## Document excerpt
▶

# Coopers IPA kit with extras



## Bizenya (25/3/14)

Hi all

OK, first time making a full batch again and man I'm excited.

Have a Coopers IPA kit with a LHBS additive kit containing LME, Dext, Multo and some cracked grain. It also has hop pellets and required a little boil just to get everything going (10 mins to boil, then 10 mins of simmer). 

Have used US-05 and have it all set up in the new beer fridge that I had lying around. Temp controller courtesy of Country Brewer (Keg King made) with heat and cool set stay around 18C.

Pitched yeast in with an OG of 1046. 


Man feels great to get one going again!!


----------



## mattymcfatty (26/3/14)

Good stuff! Im about to put my second brew down, also an ipa with citra. Super exited!!


----------



## Mick0s (27/3/14)

mattymcfatty said:


> Good stuff! Im about to put my second brew down, also an ipa with citra. Super exited!!


This is exactly what I put down on Sunday.  Its smellnig and tasing pretty good though early days yet, and stil needs a LOT of maturing.

I've had a homebrew kit for years, and have put down a fair few kits in tat time, but in recent years I haven't had the time to do it so much. Getting back into it now taht I have a STC-1000 temp controller going, and this is effectively my second brew too.


----------



## Bizenya (27/3/14)

Yeah how good are the temp controllers? 

Westher is nice in Adelaide at the moment, with warm days and cool nights (27-14) but the temp controller has kept the wort at a nice 18.0-18.2 degrees

Bubbling like mad today

Will do some dry hoping in another three days with Cascade to add a little more flavours

So much fun!


----------



## mattymcfatty (27/3/14)

I have a more sophisticated cooling method, 2 frozen juice bottles


----------



## Bizenya (27/3/14)

Well the low tech methods worked for the Incas / Mayans / Egyptians etc etc too-

History can't be wrong (but I assume that they did not use frozen juice bottles) :lol:


----------



## Mick0s (28/3/14)

The Incans and the Mayans *did* die out though.... so it can't have worked *too* good for them.


----------



## mattymcfatty (28/3/14)

Yes, but as stated above they didn't have frozen juice bottle technology


----------



## mattymcfatty (28/3/14)

Mick0s did you use citra in your ipa? If so how many grams did you use? I understand how to calculate bittering hops but I haven't figured out how many grams are needed to impart flavour. Ive got 50 grams.

◀

## Written tasks
a. List the usernames of everyone who posted in the homebrew thread.
b. Translate this sentence from the homebrew thread into Spanish: "Have used US-05 and have it all set up in the new beer fridge that I had lying around."
c. Return everything in the homebrew thread from "## Mick0s (27/3/14)" down to "second brew too.", copied word for word.
You won't need the data for any of this.

## Entries
▶

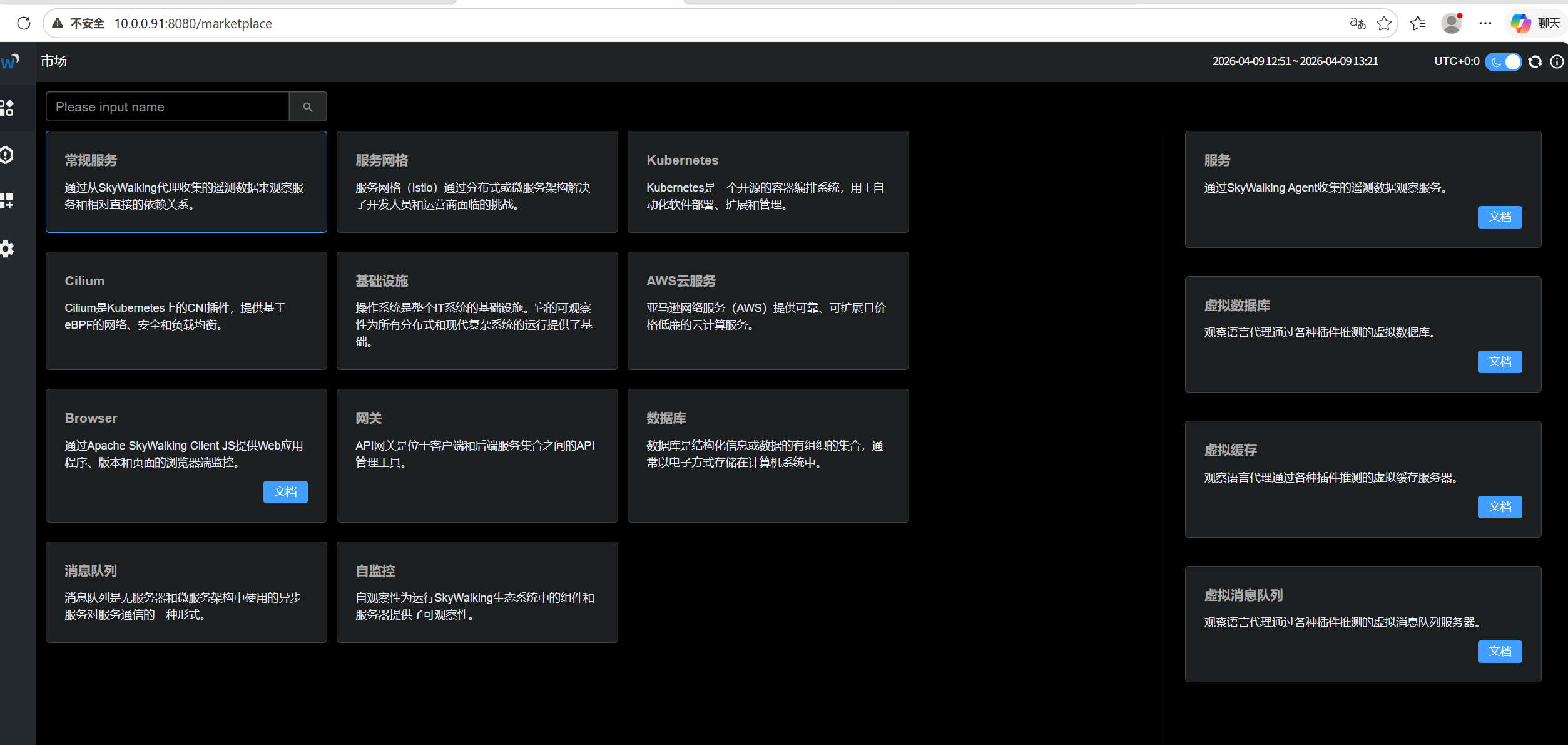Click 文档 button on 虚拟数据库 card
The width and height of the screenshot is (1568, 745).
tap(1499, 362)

◀
▶

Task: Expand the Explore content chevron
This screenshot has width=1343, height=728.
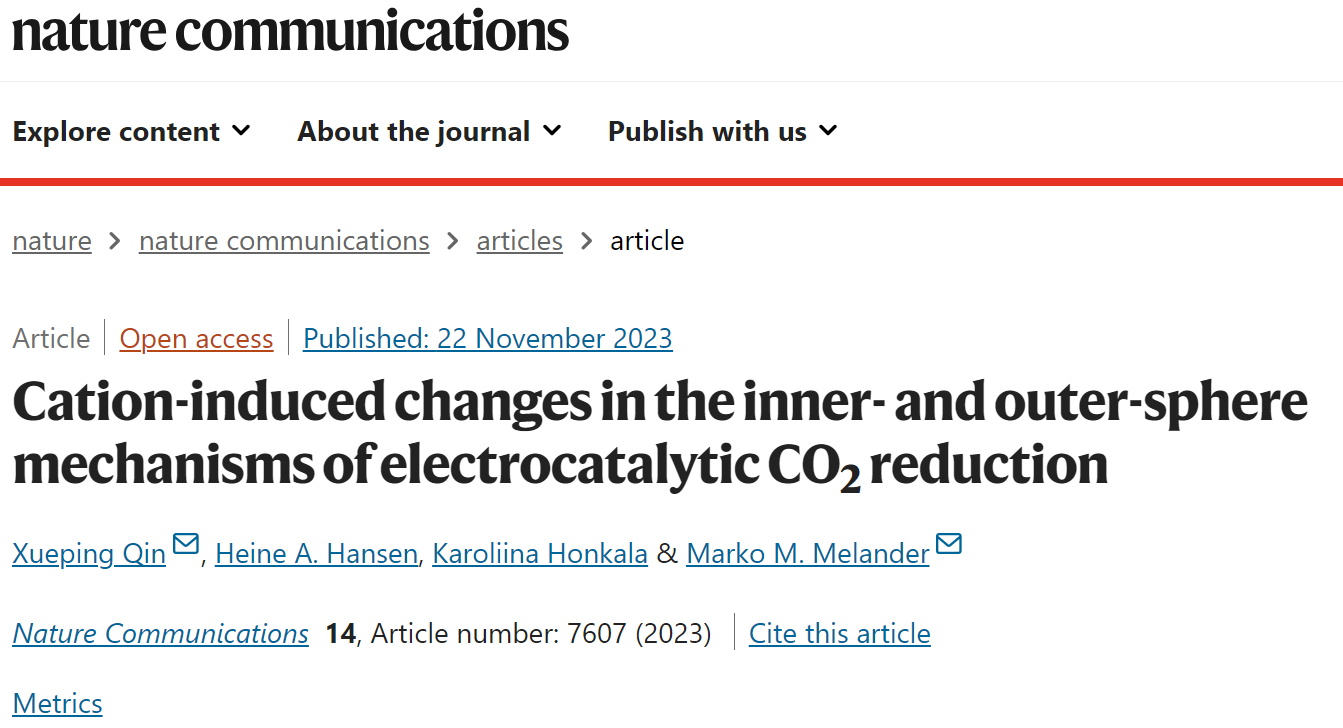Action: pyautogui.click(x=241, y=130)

◀
▶

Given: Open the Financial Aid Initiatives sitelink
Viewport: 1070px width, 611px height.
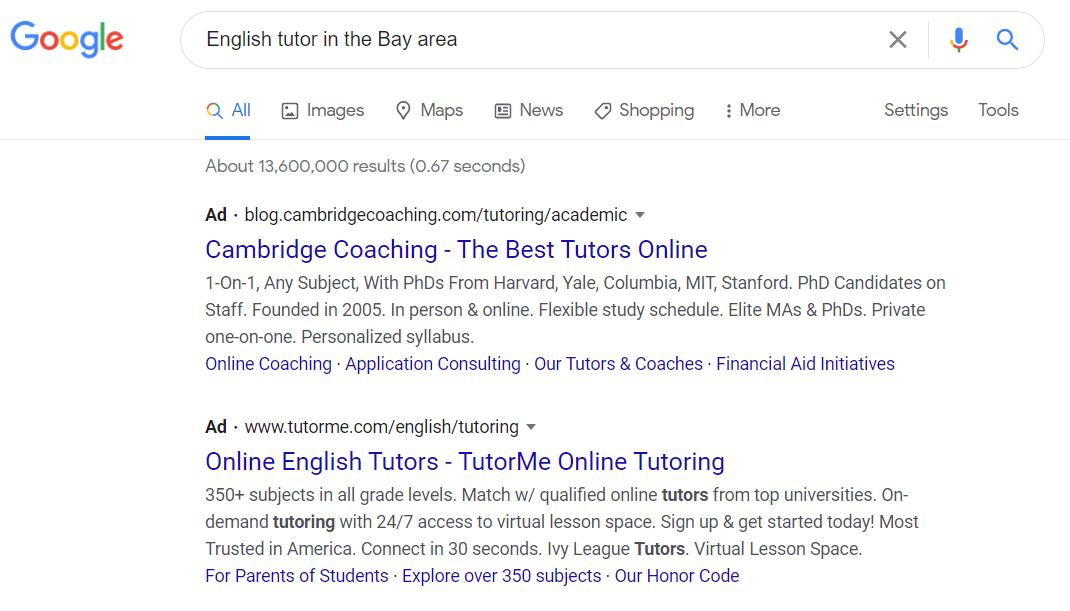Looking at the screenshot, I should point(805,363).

◀

## Task solutions
a.
Bizenya
mattymcfatty
Mick0s

b. He usado US-05 y lo tengo todo montado en la nevera de cerveza nueva que tenía por ahí.

c.
## Mick0s (27/3/14)

mattymcfatty said:


> Good stuff! Im about to put my second brew down, also an ipa with citra. Super exited!!


This is exactly what I put down on Sunday.  Its smellnig and tasing pretty good though early days yet, and stil needs a LOT of maturing.

I've had a homebrew kit for years, and have put down a fair few kits in tat time, but in recent years I haven't had the time to do it so much. Getting back into it now taht I have a STC-1000 temp controller going, and this is effectively my second brew too.